Only some lines are wanted. Transcribe, exactly, the lines below from the line with "Click the TeamViewer not default status text" up to and including the line with "Viewport: 303px width, 179px".
───
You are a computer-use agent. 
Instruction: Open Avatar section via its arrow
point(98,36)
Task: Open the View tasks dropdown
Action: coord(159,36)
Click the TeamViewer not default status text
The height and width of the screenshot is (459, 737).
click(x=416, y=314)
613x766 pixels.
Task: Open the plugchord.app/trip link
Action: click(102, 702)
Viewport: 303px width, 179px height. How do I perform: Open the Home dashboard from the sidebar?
───
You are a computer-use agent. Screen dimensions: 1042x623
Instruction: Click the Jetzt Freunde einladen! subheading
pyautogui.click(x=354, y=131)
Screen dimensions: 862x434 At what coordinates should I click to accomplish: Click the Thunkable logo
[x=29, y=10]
───
_RESPONSE_
Click the TeamViewer not default status text
The height and width of the screenshot is (459, 737).
click(x=416, y=314)
613x766 pixels.
Task: Open the plugchord.app/trip link
Action: click(102, 702)
Viewport: 303px width, 179px height. How do I perform: Open the Home dashboard from the sidebar?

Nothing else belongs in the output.